=== Recorded data ===

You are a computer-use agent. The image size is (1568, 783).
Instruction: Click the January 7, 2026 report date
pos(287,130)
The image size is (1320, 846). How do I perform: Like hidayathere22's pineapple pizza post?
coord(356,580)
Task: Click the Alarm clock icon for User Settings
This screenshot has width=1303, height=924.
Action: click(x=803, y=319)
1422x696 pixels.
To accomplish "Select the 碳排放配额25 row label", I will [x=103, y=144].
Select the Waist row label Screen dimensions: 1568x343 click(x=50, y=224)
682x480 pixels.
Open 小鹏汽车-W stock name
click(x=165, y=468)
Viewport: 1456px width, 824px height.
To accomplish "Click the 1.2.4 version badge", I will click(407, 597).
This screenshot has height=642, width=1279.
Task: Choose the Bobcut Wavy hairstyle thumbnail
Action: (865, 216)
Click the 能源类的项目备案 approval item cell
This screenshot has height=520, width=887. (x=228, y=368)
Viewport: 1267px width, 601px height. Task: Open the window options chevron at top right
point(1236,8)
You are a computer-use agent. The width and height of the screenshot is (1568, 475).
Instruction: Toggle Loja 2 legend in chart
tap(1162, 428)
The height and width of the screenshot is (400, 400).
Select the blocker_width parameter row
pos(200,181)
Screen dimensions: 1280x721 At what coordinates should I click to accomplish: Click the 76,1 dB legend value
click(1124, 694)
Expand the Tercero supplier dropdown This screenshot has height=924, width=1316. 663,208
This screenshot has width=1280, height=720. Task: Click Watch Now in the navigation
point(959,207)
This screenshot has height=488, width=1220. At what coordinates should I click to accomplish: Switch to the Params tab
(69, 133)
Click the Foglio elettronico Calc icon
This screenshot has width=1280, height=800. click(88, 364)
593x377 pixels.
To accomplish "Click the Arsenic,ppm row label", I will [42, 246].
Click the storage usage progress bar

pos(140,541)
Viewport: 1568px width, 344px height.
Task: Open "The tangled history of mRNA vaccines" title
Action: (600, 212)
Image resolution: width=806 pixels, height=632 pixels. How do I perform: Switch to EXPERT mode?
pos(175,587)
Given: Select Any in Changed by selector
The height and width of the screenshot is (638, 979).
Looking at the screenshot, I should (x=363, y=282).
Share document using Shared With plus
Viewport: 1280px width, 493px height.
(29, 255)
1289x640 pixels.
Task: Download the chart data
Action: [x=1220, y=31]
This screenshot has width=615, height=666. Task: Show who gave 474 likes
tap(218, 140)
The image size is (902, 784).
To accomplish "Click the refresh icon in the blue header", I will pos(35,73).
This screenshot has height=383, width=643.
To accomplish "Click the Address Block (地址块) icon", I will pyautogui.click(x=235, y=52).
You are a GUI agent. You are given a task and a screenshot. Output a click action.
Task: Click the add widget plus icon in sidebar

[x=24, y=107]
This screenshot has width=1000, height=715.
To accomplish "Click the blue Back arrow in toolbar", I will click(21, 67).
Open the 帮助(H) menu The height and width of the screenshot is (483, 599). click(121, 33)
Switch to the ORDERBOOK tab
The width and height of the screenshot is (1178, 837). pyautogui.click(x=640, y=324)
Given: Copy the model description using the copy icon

===

▶ _Assigned task_:
Return the full listing exactly as written.

▶ _Task solution_:
You are a computer-use agent. The image size is (1568, 783).
Instruction: Click the January 7, 2026 report date
pos(287,130)
The image size is (1320, 846). How do I perform: Like hidayathere22's pineapple pizza post?
coord(356,580)
Task: Click the Alarm clock icon for User Settings
This screenshot has width=1303, height=924.
Action: click(x=803, y=319)
1422x696 pixels.
To accomplish "Select the 碳排放配额25 row label", I will [x=103, y=144].
Select the Waist row label Screen dimensions: 1568x343 click(x=50, y=224)
682x480 pixels.
Open 小鹏汽车-W stock name
click(x=165, y=468)
Viewport: 1456px width, 824px height.
To accomplish "Click the 1.2.4 version badge", I will click(407, 597).
This screenshot has height=642, width=1279.
Task: Choose the Bobcut Wavy hairstyle thumbnail
Action: (865, 216)
Click the 能源类的项目备案 approval item cell
This screenshot has height=520, width=887. (x=228, y=368)
Viewport: 1267px width, 601px height. Task: Open the window options chevron at top right
point(1236,8)
You are a computer-use agent. The width and height of the screenshot is (1568, 475).
Instruction: Toggle Loja 2 legend in chart
tap(1162, 428)
The height and width of the screenshot is (400, 400).
Select the blocker_width parameter row
pos(200,181)
Screen dimensions: 1280x721 At what coordinates should I click to accomplish: Click the 76,1 dB legend value
click(1124, 694)
Expand the Tercero supplier dropdown This screenshot has height=924, width=1316. 663,208
This screenshot has width=1280, height=720. Task: Click Watch Now in the navigation
point(959,207)
This screenshot has height=488, width=1220. At what coordinates should I click to accomplish: Switch to the Params tab
(69, 133)
Click the Foglio elettronico Calc icon
This screenshot has width=1280, height=800. click(88, 364)
593x377 pixels.
To accomplish "Click the Arsenic,ppm row label", I will [42, 246].
Click the storage usage progress bar

pos(140,541)
Viewport: 1568px width, 344px height.
Task: Open "The tangled history of mRNA vaccines" title
Action: (600, 212)
Image resolution: width=806 pixels, height=632 pixels. How do I perform: Switch to EXPERT mode?
pos(175,587)
Given: Select Any in Changed by selector
The height and width of the screenshot is (638, 979).
Looking at the screenshot, I should (x=363, y=282).
Share document using Shared With plus
Viewport: 1280px width, 493px height.
(29, 255)
1289x640 pixels.
Task: Download the chart data
Action: [x=1220, y=31]
This screenshot has width=615, height=666. Task: Show who gave 474 likes
tap(218, 140)
The image size is (902, 784).
To accomplish "Click the refresh icon in the blue header", I will pos(35,73).
This screenshot has height=383, width=643.
To accomplish "Click the Address Block (地址块) icon", I will pyautogui.click(x=235, y=52).
You are a GUI agent. You are given a task and a screenshot. Output a click action.
Task: Click the add widget plus icon in sidebar

[x=24, y=107]
This screenshot has width=1000, height=715.
To accomplish "Click the blue Back arrow in toolbar", I will click(21, 67).
Open the 帮助(H) menu The height and width of the screenshot is (483, 599). click(121, 33)
Switch to the ORDERBOOK tab
The width and height of the screenshot is (1178, 837). pyautogui.click(x=640, y=324)
Given: Copy the model description using the copy icon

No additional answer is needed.